- EXERCISE BRIEF -
Can you format every line of the records below as a Markdown table with the columns Row and Entry, numbering each line and leaving out the blank ones?
━━━━━━━━━━━━━━━━━━━━━━━━━━━━━━
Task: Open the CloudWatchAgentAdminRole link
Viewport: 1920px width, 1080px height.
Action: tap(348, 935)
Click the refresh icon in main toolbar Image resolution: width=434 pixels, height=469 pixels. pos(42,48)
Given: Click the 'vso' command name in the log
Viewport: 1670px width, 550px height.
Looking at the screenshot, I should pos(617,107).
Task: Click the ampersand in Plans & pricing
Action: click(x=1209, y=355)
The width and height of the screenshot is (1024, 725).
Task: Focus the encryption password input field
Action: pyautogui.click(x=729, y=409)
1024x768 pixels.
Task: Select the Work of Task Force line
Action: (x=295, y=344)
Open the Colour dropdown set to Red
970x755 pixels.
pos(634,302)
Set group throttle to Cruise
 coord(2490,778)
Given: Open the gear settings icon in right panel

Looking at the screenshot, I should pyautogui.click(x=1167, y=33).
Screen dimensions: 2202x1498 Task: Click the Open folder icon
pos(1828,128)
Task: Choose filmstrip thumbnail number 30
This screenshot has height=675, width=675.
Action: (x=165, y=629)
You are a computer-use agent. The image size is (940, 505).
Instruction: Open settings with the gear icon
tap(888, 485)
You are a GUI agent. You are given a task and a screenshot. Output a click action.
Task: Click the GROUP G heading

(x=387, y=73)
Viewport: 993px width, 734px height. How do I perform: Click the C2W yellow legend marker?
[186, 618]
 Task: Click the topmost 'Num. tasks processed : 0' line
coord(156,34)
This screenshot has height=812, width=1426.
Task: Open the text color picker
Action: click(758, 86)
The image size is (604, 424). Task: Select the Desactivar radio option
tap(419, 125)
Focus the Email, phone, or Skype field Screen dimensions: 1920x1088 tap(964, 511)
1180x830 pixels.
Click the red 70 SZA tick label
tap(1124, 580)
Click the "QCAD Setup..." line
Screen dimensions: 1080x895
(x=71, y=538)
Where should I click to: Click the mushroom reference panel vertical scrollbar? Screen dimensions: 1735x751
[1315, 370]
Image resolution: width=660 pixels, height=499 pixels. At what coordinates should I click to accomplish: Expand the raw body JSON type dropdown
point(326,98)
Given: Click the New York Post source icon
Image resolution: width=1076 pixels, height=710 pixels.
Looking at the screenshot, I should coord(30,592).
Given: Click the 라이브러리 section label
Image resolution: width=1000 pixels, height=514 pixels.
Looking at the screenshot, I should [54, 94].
━━━━━━━━━━━━━━━━━━━━━━━━━━━━━━
- ANSWER TO THE PROBLEM -
| Row | Entry |
|---|---|
| 1 | Task: Open the CloudWatchAgentAdminRole link |
| 2 | Viewport: 1920px width, 1080px height. |
| 3 | Action: tap(348, 935) |
| 4 | Click the refresh icon in main toolbar Image resolution: width=434 pixels, height=469 pixels. pos(42,48) |
| 5 | Given: Click the 'vso' command name in the log |
| 6 | Viewport: 1670px width, 550px height. |
| 7 | Looking at the screenshot, I should pos(617,107). |
| 8 | Task: Click the ampersand in Plans & pricing |
| 9 | Action: click(x=1209, y=355) |
| 10 | The width and height of the screenshot is (1024, 725). |
| 11 | Task: Focus the encryption password input field |
| 12 | Action: pyautogui.click(x=729, y=409) |
| 13 | 1024x768 pixels. |
| 14 | Task: Select the Work of Task Force line |
| 15 | Action: (x=295, y=344) |
| 16 | Open the Colour dropdown set to Red |
| 17 | 970x755 pixels. |
| 18 | pos(634,302) |
| 19 | Set group throttle to Cruise |
| 20 |  coord(2490,778) |
| 21 | Given: Open the gear settings icon in right panel |
| 22 | Looking at the screenshot, I should pyautogui.click(x=1167, y=33). |
| 23 | Screen dimensions: 2202x1498 Task: Click the Open folder icon |
| 24 | pos(1828,128) |
| 25 | Task: Choose filmstrip thumbnail number 30 |
| 26 | This screenshot has height=675, width=675. |
| 27 | Action: (x=165, y=629) |
| 28 | You are a computer-use agent. The image size is (940, 505). |
| 29 | Instruction: Open settings with the gear icon |
| 30 | tap(888, 485) |
| 31 | You are a GUI agent. You are given a task and a screenshot. Output a click action. |
| 32 | Task: Click the GROUP G heading |
| 33 | (x=387, y=73) |
| 34 | Viewport: 993px width, 734px height. How do I perform: Click the C2W yellow legend marker? |
| 35 | [186, 618] |
| 36 |  Task: Click the topmost 'Num. tasks processed : 0' line |
| 37 | coord(156,34) |
| 38 | This screenshot has height=812, width=1426. |
| 39 | Task: Open the text color picker |
| 40 | Action: click(758, 86) |
| 41 | The image size is (604, 424). Task: Select the Desactivar radio option |
| 42 | tap(419, 125) |
| 43 | Focus the Email, phone, or Skype field Screen dimensions: 1920x1088 tap(964, 511) |
| 44 | 1180x830 pixels. |
| 45 | Click the red 70 SZA tick label |
| 46 | tap(1124, 580) |
| 47 | Click the "QCAD Setup..." line |
| 48 | Screen dimensions: 1080x895 |
| 49 | (x=71, y=538) |
| 50 | Where should I click to: Click the mushroom reference panel vertical scrollbar? Screen dimensions: 1735x751 |
| 51 | [1315, 370] |
| 52 | Image resolution: width=660 pixels, height=499 pixels. At what coordinates should I click to accomplish: Expand the raw body JSON type dropdown |
| 53 | point(326,98) |
| 54 | Given: Click the New York Post source icon |
| 55 | Image resolution: width=1076 pixels, height=710 pixels. |
| 56 | Looking at the screenshot, I should coord(30,592). |
| 57 | Given: Click the 라이브러리 section label |
| 58 | Image resolution: width=1000 pixels, height=514 pixels. |
| 59 | Looking at the screenshot, I should [54, 94]. |